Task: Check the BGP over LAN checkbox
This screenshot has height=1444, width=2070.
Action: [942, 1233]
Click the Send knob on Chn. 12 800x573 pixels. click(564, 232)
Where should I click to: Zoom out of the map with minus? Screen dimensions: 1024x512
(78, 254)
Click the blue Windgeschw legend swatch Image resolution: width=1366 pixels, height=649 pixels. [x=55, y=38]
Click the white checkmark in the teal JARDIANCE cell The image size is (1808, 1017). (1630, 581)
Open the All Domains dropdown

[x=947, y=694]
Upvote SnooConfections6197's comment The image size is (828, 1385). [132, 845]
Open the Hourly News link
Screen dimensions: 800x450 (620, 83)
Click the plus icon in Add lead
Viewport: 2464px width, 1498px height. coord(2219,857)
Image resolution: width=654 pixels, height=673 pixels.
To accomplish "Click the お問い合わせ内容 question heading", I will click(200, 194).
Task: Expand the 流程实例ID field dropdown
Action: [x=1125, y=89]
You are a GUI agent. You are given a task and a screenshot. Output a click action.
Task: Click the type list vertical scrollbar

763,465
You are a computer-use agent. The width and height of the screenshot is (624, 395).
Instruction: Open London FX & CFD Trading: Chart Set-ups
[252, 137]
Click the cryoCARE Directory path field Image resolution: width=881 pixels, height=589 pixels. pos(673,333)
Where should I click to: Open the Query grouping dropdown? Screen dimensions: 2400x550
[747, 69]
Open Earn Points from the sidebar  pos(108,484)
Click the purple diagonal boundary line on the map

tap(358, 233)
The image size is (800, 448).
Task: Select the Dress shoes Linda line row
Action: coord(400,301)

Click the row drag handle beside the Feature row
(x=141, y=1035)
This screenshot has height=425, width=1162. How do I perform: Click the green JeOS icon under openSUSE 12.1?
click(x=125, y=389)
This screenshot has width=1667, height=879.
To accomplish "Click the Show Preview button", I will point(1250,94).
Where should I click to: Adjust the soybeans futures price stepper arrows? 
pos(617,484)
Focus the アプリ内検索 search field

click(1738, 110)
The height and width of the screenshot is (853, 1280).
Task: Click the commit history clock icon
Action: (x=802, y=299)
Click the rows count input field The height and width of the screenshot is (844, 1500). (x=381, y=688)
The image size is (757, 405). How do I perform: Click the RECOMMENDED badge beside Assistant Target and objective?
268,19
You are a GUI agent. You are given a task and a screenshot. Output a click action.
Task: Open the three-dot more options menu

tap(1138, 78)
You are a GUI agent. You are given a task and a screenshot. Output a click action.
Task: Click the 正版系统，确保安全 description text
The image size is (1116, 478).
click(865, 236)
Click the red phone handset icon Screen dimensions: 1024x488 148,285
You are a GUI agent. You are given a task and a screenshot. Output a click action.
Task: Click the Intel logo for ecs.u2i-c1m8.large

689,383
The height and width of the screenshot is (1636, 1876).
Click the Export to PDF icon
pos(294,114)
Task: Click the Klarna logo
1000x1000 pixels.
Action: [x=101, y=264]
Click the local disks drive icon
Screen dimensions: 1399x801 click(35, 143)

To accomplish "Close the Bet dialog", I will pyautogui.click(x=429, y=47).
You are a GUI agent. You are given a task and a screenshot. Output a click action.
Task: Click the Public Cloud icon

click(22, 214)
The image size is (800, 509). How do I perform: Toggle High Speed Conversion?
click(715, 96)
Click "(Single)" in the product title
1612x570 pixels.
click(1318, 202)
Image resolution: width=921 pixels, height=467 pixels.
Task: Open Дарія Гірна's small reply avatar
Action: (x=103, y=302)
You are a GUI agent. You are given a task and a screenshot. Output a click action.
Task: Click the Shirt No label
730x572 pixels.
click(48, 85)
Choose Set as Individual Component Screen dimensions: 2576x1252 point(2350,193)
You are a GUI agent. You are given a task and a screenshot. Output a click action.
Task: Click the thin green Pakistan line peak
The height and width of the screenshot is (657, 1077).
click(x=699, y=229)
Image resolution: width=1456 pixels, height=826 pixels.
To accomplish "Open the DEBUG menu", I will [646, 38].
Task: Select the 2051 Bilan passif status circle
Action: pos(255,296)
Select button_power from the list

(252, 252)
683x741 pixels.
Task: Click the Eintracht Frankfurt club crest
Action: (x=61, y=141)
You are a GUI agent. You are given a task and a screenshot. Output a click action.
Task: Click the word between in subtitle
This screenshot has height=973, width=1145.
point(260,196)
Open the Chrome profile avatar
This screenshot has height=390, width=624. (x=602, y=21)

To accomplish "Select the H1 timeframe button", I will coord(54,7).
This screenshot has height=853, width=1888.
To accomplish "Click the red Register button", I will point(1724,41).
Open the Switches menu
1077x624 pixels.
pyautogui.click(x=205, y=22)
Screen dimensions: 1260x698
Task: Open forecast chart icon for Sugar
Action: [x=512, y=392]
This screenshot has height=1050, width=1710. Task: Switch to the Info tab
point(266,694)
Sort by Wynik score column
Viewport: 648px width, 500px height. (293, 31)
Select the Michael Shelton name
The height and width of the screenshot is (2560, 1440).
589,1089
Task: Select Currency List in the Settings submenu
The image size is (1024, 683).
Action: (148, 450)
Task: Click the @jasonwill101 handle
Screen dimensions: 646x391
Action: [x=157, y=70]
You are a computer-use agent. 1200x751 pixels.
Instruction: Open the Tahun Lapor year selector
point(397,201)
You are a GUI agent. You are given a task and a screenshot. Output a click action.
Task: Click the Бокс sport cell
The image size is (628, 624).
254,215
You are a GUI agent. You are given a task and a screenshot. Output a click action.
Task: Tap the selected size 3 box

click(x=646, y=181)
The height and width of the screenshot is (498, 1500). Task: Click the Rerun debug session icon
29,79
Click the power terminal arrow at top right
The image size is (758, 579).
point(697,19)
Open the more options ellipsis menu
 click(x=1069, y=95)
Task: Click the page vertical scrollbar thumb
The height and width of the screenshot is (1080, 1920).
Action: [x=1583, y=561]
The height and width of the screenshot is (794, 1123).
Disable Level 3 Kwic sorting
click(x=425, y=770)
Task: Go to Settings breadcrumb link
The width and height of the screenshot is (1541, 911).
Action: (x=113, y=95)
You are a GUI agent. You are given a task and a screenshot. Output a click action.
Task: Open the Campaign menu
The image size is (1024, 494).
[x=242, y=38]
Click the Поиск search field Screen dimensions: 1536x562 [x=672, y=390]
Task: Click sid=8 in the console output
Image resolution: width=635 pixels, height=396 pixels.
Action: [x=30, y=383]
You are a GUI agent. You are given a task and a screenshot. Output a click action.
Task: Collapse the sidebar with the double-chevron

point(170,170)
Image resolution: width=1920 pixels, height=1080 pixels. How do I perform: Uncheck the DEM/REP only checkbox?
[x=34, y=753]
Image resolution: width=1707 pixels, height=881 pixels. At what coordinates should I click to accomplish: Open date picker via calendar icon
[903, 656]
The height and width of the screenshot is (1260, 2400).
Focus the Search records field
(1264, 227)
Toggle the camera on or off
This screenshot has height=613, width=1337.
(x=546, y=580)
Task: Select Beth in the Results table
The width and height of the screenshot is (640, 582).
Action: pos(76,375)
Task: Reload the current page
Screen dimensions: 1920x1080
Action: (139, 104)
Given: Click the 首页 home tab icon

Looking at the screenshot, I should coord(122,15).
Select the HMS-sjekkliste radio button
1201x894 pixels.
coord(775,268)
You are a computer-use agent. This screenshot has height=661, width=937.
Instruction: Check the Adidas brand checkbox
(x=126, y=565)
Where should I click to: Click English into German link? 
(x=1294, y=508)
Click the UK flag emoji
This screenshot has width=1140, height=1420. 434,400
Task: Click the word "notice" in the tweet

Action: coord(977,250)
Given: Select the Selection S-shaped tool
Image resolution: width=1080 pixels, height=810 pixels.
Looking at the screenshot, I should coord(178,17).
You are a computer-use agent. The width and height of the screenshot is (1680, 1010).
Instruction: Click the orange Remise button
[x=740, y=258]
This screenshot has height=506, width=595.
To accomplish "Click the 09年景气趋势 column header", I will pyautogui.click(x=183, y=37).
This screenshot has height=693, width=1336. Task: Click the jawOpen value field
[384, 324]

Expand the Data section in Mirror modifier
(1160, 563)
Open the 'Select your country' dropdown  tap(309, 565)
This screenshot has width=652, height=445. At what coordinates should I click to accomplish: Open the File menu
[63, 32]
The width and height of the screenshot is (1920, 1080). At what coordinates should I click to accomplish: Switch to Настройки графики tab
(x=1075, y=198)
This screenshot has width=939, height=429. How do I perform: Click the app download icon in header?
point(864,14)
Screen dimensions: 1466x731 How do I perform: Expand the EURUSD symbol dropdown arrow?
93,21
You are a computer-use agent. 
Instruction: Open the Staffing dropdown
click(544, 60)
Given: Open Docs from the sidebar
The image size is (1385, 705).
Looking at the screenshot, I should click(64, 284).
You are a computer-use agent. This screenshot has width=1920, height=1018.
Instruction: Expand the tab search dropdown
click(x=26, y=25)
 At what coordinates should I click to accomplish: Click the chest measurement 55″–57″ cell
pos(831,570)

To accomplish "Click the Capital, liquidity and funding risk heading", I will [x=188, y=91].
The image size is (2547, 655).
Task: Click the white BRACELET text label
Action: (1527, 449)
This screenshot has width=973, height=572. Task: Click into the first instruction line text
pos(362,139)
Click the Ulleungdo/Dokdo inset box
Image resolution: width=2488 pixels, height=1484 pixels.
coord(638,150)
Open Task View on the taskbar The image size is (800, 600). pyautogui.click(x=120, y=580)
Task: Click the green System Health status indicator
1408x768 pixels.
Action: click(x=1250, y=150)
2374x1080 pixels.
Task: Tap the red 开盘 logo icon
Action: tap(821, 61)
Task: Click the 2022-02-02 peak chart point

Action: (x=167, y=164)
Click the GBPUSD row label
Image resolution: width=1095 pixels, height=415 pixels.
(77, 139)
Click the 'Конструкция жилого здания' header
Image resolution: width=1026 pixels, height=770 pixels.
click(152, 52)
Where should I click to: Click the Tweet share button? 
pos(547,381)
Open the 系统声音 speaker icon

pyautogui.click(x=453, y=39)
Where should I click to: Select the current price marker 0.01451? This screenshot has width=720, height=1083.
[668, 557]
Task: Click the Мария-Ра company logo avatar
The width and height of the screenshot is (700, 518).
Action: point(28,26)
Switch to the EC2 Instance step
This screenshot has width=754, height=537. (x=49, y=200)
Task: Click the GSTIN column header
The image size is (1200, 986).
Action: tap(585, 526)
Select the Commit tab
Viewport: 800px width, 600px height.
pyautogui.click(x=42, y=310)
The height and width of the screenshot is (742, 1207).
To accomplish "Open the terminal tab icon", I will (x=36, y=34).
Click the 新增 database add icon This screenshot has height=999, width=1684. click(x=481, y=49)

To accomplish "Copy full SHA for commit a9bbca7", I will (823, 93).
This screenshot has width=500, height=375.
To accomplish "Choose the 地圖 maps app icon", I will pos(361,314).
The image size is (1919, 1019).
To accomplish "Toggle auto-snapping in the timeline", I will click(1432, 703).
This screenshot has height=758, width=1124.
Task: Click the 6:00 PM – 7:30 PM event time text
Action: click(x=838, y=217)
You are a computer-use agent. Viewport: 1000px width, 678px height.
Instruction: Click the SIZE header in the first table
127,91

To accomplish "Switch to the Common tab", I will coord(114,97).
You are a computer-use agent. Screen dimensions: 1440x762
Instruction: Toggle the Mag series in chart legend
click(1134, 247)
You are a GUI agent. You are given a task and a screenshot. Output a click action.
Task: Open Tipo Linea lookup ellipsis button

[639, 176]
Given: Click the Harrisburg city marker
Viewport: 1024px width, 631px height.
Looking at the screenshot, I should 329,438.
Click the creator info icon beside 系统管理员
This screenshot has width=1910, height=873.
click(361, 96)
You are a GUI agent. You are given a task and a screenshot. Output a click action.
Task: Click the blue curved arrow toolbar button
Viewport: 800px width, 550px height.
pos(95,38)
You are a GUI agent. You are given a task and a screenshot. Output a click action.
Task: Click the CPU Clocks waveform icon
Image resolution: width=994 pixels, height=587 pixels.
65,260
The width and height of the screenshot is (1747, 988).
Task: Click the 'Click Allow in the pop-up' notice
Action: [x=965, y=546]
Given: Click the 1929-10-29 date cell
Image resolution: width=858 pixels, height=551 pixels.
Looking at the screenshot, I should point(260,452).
----------
[Written exercise]
Could you copy out, word for word, the records from the line containing "Task: Select Beth in the Results table" through the line containing "Action: (139, 104)", including both of those lines?

[Solved exercise]
Task: Select Beth in the Results table
The width and height of the screenshot is (640, 582).
Action: pos(76,375)
Task: Reload the current page
Screen dimensions: 1920x1080
Action: (139, 104)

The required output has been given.